Popular culture certainly is the realm in which hierarchies are flattened by the rebellious works of entertainment mavericks, though it does not seem right that all such rebellions should be taken in bad taste when they have something more pure and complex at heart.  One such maverick is Walt Disney, and his Fantasia was one such rebellion.  Its reception was as varied as its composition — most film critics were awed, and most music critics were appalled.  It effectively moved the chains on taste, and left as its legacy the visual concert, eventually to be the music video.  Did Disney know that he was introducing a totally new wave to popular culture?  Was he knowingly usurping the kings and masters who had established clear lines between the high and the low, the tasteful and the distasteful?

When I was three years old, in 2001, I watched Fantasia every day.  I consumed a lot of other media too, but I distinctly remember ‘othering’ Fantasia, being overwhelmed by the grandness of its music while each scene bursted with color.  It was my first introduction to classical music (I probably wouldn’t have been listening to any Beethoven otherwise).  Though I wasn’t yet aware of any cultural hierarchy, I consciously set it apart from Dragon Tales and Barney.

It is the nature of popular culture that using terms like ‘bad taste’ is problematic, because what may have been labeled such in 1940 could now be seen as the opposite.  Fantasia gave a huge new momentum to classical music, which carried it all the way to the 21st century, to a new and youthful unexpecting audience.  In that time, cultural tastes have changed, and there are fewer gatekeepers now than ever.  This is in no small part due to the impact of Fantasia, a cultural monolith which Henry Allen of the Washington Post called “Walt Disney’s glorious monument to mid-century “middlebrowism” (Allen, 1990).  The idea of there being a “middlebrow” reinforces the hierarchy, though it creates a grey area into which innovative popular culture can rise and expand, no longer being relegated to the pit.  With Fantasia, Disney created this space for future generations of artists.

The project of blending low culture, in the form of cartoon animation, and high culture, in the form of the most sophisticated classical scores, was consciously devised in order to shake things up.  According to historian John Culhane, Walt Disney “had vowed, when he was snubbed as a mere ‘cartoon-maker’ 17 years before, that his animated productions would someday be treated to the same kind of gala premieres accorded live-action films” (Culhane, 1983).  Disney was obsessed from the outset with changing the culture, and breaking down the mechanisms which might saddle his work with such descriptors as lowbrow, bad taste, or “mere.”  To get to the gala premier, he had to draw on high culture in a manner of appropriation (he admitted to not caring for classical music himself) and as a true champion of popular culture, its lowly forms, and its spirit of innovation (what some might call “bad taste”) he became a rebel.

I never thought beautiful music with beautiful animations would be viewed by anyone as bad taste.  On the contrary, the impression left by Beethoven and Bach is one of exceedingly good taste, high class.  But when the movie was released, many in the audience — especially those Beethoven fans — were appalled.
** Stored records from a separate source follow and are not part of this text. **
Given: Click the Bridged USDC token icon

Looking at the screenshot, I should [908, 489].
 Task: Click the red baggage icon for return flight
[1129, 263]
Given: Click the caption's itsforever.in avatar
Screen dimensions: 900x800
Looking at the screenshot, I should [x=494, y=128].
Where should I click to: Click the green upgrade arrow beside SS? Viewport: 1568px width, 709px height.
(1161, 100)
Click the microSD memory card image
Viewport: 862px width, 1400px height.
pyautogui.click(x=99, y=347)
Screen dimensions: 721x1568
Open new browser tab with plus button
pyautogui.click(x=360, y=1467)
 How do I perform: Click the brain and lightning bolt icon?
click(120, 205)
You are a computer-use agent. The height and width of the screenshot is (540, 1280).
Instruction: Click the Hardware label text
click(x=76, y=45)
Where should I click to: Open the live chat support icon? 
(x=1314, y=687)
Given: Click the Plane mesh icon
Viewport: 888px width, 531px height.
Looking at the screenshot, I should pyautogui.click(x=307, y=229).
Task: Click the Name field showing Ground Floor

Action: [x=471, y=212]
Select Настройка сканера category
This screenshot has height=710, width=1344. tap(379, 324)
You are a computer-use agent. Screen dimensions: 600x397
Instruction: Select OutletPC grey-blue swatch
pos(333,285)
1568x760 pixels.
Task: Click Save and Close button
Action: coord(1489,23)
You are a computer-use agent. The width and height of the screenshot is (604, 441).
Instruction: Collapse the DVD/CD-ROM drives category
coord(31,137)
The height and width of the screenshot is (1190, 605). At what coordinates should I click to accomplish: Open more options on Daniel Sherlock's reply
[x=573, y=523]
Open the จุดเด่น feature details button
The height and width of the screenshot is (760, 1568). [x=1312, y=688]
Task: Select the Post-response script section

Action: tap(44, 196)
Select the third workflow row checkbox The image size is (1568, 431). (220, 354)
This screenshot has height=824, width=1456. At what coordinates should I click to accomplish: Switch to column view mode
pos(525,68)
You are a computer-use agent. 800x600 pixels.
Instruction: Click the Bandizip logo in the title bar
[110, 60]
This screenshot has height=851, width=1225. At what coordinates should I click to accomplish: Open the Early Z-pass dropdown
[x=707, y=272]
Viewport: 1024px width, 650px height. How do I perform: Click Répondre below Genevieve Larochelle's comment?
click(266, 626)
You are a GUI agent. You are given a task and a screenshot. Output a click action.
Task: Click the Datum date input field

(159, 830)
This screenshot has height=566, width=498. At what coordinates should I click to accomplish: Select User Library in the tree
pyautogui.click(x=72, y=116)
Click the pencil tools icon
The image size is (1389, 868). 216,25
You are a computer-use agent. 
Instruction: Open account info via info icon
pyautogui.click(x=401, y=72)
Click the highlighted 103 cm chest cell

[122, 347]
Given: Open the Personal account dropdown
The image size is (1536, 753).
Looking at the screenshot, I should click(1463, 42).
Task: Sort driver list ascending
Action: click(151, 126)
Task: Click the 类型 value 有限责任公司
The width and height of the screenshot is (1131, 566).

What sort of lowbrow cartoonist huckster would dare try to repackage the classics with circuses of naked centaurs and battling dinos?  One critic for the New York Times said, with some indignation, “Disney’s toddling cannot keep pace with the giant strides of Ludwig van Beethoven” (Crowther, 1940).

Fantasia’s release in 1940 triggered objections from cultural purists, who were not amused by Walt’s interest in making classical music the subject of his ‘experimental’ phase.  Before 1940, classical music was untouchable — the domain of kings, bosses and masters — and arguably the highest culture in the popular hierarchy.  A producer for Minnesota public radio reviewed the impact of Disney’s choice, stating that “to mess with Beethoven was to mess with Music Itself” (Gabler, 2015).  At the time of the film’s premiere, the New York Times wrote, “Disney’s toddling cannot keep pace with the giant strides of Ludwig van Beethoven.” And “what the music experts and the art critics will think of it we don’t know. … Probably there will be much controversy, and maybe some long hair will be pulled. Artistic innovations never breed content” (Crowther, 1940).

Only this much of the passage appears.